# 00 - Optional homework

For this initial homework we will be working with a [dataset](https://github.com/fivethirtyeight/guns-data/blob/master/interactive_data.csv) available as a part of an interesting analysis of [gunshot deaths in the US](http://fivethirtyeight.com/features/gun-deaths/). The goal of this optional homework is to carefully go through the interactive visualization portrayed at the top of the aforementioned article, and use an IPython Notebook to reproduce the following claims made in the visualization:
- Nearly *two-thirds* of gun deaths are *suicides*.
- More than *85 percent* of suicide victims are *male*.
- Around *a third* of all gun deaths are *homicides*.
- Around *two-thirds* of homicide victims who are *males* in the *age-group of 15--34* are *black*.
- *Women* constitue only *15 percent* of the total *homicide* victims.

It's not necessary to generate visualizations for the results -- numbers should be more than enough to convince yourself that you 
were able to reproduce the results of that article.

You can use this opportunity first of all to refresh your Python skills. If you are coming from another programming language
(especially a static PL like Java and C++), we recommend you to take a look at this presentation:
[Code Like a Pythonista: Idiomatic Python](http://www.omahapython.org/IdiomaticPython.html) -- it will teach
you how to write nice Python code, while at the same time getting you up to speed with the syntax.
Feel free to explore more advanced libraries (like [Pandas](http://pandas.pydata.org/)) if you really want, but keep in mind that you
should be able to reproduce the results with the Python Standard Library.
One advantage of using only the PSL is that once you will get knowledgeable about Pandas you will appreciate how much more concise
and readable your code will become :)

Credits to [Michele Catasta](https://github.com/pirroh), on whose material this version is based.

In [1]:
import csv

In [2]:
DATA = "interactive_data"
NUMERIC_COLS = ["", "Deaths", "Population", "Rate"]

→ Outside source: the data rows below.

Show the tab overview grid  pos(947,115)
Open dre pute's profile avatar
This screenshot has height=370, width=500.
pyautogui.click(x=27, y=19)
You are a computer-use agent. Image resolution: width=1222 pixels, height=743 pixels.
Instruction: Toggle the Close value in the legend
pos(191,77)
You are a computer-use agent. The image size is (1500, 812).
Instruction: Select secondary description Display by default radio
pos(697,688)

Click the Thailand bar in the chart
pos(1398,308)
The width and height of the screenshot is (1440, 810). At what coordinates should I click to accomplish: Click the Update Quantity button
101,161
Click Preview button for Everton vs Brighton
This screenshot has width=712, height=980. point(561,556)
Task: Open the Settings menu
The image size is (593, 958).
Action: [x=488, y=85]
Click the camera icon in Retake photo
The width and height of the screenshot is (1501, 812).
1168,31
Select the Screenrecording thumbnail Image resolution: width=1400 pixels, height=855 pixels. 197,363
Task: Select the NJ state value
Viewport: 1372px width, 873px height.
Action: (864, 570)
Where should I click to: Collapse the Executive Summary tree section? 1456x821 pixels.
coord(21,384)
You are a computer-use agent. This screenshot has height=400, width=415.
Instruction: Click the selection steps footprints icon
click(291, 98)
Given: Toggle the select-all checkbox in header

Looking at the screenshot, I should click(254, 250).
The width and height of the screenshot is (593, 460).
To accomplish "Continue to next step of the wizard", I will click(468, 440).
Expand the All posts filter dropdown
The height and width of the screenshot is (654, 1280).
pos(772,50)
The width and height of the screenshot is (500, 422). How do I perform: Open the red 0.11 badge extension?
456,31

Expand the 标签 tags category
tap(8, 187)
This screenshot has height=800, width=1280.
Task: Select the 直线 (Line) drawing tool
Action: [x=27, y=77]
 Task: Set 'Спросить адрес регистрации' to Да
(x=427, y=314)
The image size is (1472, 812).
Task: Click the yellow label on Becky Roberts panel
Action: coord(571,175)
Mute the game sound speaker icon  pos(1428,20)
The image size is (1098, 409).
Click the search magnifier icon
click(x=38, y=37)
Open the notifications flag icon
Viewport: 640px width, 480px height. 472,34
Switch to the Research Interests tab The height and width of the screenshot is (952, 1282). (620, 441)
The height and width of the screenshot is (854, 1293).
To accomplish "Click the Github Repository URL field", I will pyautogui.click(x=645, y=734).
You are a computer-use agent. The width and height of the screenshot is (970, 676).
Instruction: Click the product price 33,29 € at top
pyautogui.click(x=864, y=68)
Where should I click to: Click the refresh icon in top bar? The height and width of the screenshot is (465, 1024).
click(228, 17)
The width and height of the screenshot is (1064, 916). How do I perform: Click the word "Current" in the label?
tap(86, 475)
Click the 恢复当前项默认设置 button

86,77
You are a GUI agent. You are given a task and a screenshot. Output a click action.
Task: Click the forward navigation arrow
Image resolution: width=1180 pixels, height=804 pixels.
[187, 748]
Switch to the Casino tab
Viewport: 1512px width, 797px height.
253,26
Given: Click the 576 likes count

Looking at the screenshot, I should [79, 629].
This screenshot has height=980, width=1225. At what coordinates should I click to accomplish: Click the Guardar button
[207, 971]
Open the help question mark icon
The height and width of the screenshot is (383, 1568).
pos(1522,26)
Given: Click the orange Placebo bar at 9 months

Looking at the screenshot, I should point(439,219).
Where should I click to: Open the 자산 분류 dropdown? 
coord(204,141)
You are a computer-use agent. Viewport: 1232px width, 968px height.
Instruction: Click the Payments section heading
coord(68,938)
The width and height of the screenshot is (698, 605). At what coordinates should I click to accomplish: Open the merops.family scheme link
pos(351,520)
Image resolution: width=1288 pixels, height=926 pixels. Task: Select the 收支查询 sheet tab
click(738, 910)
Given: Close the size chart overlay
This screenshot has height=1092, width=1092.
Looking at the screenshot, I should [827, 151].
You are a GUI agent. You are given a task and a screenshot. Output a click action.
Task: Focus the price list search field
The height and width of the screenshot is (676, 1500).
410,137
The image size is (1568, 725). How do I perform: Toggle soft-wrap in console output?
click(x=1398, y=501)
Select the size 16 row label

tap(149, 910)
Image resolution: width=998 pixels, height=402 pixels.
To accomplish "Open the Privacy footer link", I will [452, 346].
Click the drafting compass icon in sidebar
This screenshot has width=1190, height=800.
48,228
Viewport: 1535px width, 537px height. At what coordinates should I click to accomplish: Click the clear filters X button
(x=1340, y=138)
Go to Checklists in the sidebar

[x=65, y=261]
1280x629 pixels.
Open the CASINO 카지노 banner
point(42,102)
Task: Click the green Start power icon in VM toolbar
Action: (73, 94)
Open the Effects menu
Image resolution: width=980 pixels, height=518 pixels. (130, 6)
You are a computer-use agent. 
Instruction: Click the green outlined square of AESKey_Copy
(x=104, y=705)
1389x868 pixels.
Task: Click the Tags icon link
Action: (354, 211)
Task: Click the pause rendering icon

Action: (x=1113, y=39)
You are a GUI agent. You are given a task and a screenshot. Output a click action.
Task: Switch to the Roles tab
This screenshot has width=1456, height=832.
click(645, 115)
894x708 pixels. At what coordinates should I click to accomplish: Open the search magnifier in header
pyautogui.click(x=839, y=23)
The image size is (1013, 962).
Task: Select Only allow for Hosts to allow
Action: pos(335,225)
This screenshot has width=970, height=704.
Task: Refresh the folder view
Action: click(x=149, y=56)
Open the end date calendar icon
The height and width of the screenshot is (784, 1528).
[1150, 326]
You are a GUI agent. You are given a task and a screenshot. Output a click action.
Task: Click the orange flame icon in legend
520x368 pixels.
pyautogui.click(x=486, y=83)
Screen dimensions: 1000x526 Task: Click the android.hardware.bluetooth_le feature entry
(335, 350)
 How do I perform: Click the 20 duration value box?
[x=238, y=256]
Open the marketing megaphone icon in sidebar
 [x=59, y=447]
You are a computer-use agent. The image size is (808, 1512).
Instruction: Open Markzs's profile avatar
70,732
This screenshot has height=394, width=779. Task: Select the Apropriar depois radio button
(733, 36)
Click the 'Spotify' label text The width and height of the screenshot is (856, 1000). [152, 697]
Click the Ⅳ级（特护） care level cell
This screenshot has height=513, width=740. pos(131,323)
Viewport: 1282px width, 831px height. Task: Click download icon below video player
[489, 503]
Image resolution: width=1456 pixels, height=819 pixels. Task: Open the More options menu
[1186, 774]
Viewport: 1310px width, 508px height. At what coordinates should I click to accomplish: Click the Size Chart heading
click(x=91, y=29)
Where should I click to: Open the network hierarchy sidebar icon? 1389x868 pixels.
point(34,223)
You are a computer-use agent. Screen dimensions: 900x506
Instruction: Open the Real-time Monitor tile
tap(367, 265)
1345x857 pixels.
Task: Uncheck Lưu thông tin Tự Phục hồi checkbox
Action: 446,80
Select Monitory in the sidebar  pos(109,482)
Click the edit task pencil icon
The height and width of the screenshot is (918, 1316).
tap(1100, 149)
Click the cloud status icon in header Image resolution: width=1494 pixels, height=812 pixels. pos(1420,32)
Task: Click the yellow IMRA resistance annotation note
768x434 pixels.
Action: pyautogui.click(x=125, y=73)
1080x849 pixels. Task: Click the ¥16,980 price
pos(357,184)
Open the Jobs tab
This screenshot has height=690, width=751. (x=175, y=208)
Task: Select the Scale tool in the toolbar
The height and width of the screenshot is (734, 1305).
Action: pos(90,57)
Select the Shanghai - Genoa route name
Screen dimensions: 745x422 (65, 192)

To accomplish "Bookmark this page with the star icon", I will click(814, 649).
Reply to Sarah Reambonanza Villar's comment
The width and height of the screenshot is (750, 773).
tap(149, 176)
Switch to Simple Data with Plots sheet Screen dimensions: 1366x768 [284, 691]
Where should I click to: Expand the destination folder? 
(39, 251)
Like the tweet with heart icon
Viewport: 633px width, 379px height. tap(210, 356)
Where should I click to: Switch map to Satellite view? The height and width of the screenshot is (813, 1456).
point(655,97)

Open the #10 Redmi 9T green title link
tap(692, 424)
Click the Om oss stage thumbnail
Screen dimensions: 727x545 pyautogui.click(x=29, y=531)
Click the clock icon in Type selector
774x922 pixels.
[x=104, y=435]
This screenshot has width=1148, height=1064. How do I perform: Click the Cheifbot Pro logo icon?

def read_csv(file_name, header=True, numeric_cols=[]):
    def num(s):
        try:
            return int(s)
        except ValueError:
            return float(s)
    
    with open(file_name + '.csv', newline='') as csvfile:
        data_dict = {}
        keys = []
        rows = csv.reader(csvfile, delimiter=',', quotechar='"')
        
        # header
        if header:
            for val in next(rows): # get the first line
                data_dict[val] = []
        else:
            for idx, val in enumerate(next(rows)):
                data_dict[idx] = [val]
        
        keys = list(data_dict.keys())  

        # Rows
        for row in rows: # 2nd row and onward
            for idx, val in enumerate(row):
                data_dict[keys[idx]].append(val)
        
        for col in numeric_cols:
            data_dict[col] = [num(val) if val != "NA" else -1 for val in data_dict[col] ]

    return data_dict

def get_indices(li, value):
    indices = [idx for idx, val in enumerate(li) if val == value]

    return indices

def sum_elements_from_indices(li, indices):
    values = [li[idx] for idx in indices]
    s = sum(values)
    
    return s

In [3]:
data_dict = read_csv(DATA, numeric_cols=NUMERIC_COLS)
data_length = len(data_dict["Intent"])

## Procedure

1. Identify the categories of interest: eg. Around two-thirds of **homicide** victims who are **males** in the age-group of **15--34** are **black**. 
2. Identify null values in those categories: eg. "None selected" 
3. Get indices of rows with those categories or value.
4. Combine the categories: the intersection or union (or difference) of those indices when appropriate: eg. (homicide $\cap$ male $\cap$ 15--34) $-$ Race("None selected")
5. Sum the values using the indices for the combined category of interest.
6. Compute the fraction of interest using the sums.

In [4]:
# Nearly two-thirds of gun deaths are suicides.
deaths = sum(data_dict["Deaths"])

suicide_indices = get_indices(data_dict["Intent"], "Suicide")
none_death_indices = get_indices(data_dict["Intent"], "None selected")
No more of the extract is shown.